Communications make or break a client relationship
‘No’ means ‘No’: Choose your words carefully when talking to clients
How many of your dispatchers say something like this, “The diagnostic charge to come to your home is $X. The service technician will diagnose your problem and...”
YouTube and Google have given the average homeowner a video ability to “diagnose their own system.” When they think something is wrong with their HVAC system, they jump on YouTube or Google and try to find the answer. And, they probably will find a video with something that is like what they are experiencing. They have the diagnosis, right or wrong, and they just want someone to fix the problem because they can’t. So, you get a phone call.
If you use the words “Diagnostic charge” in your explanation, you will get the self-diagnosing customers saying something like, “I don’t need anyone to diagnose the problem. I already know what it is and I’m not paying you a diagnostic charge.” Whether they know what the problem is or not, they THINK they know and won’t pay for a “diagnostic charge.” What to say instead?
“The service call is $X. When the technician comes to your home he will give you a firm quote for the repairs in addition to the service call.” Or: “The investment you make for one of our trained technicians to come to your home is $X. After looking at your system he will give you a firm quote for the repairs in addition to the charge to come to your home.”
Either of these two statements works. They won’t get you in trouble because a client thinks he knows what is wrong with his system and doesn’t want to pay for an expert opinion. Other words to avoid:
No, can’t, won’t, and any other negative word. Saying these negative words is usually a guarantee that you will make an upset client more upset, or a mad client even madder. Always try to be positive in what is said, even if it is unpleasant news.

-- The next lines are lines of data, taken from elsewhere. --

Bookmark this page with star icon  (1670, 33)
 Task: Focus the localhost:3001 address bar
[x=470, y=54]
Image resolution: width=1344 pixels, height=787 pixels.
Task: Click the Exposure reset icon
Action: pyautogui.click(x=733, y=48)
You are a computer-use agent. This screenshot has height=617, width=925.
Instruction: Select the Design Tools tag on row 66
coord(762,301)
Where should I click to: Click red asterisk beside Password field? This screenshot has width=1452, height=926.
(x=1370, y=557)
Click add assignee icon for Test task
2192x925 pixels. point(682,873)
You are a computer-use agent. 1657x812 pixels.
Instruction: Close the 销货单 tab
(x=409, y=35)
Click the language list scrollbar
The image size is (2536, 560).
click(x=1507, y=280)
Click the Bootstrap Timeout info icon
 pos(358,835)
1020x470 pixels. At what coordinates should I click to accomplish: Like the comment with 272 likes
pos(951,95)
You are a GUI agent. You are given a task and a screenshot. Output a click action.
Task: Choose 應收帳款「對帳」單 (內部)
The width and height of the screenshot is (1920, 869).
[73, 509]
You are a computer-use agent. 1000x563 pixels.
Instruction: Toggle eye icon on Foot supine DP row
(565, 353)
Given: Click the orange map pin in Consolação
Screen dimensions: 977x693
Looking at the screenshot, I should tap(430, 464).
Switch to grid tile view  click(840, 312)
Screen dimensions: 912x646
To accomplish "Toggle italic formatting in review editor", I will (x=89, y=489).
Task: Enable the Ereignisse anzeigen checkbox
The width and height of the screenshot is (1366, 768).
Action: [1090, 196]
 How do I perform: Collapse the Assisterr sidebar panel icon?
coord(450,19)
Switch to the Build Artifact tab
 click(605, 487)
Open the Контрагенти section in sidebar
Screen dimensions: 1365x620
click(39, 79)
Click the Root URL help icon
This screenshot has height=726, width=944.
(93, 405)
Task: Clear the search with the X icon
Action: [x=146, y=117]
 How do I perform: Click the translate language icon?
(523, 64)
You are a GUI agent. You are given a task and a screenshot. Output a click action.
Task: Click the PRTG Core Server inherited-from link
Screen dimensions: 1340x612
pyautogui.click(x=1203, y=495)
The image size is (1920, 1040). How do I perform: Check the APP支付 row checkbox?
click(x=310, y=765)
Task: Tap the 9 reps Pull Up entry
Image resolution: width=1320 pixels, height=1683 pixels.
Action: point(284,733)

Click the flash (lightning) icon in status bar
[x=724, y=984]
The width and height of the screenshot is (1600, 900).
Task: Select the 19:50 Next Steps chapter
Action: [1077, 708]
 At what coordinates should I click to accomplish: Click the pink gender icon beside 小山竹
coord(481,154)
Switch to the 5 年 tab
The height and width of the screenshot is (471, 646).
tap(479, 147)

We all know what happens to a hot and cranky client when you say no. They get madder and even crankier. This is not how you want to have a conversation with someone who writes your paycheck. Marketing in the summer means taking care of your clients right the first time and treating upset clients with respect so that you retain them and potentially get referrals.
Warning for busy summers: Your office staff can get grouchy too! This is the time of year that they are bearing the brunt of being the messenger. With full schedules, telling a hot, cranky client that you can’t get to her home or office immediately is difficult to do when every call is like that.
How to say ‘no’ without saying ‘no’
If your first available appointment is two or three days out, the best way to say it is: “Our first available appointment is ___________. Or we have one at _________. (A later date and time). Or, if you can approve overtime charges I can send our on call technician tonight. Which would you prefer?”
If the client says that is unacceptable, then you simply apologize and say that this is the first appointment available. However, you will place the client on a waiting list in case there is a cancellation. This does two things. First, it tells the client that you will try to “fit her in” and second, it subtly lets the client know not to cancel the appointment because it will be filled and she will have to wait even longer.
If it is a potential client who has never used your company before, she may schedule the first available appointment and call other companies to try to find one that can come sooner. In busy times most companies are usually booked a day or more out and she may not find a company that can come sooner. However, if she finds a company who can come sooner, usually she will not cancel your appointment. Your technician shows up and no one is home or she turns him away. This is why it is imperative to call before you go to a client’s home.
Changing how you talk with a client may take some practice. However, once you use it, you will find that the initial client call will go more smoothly.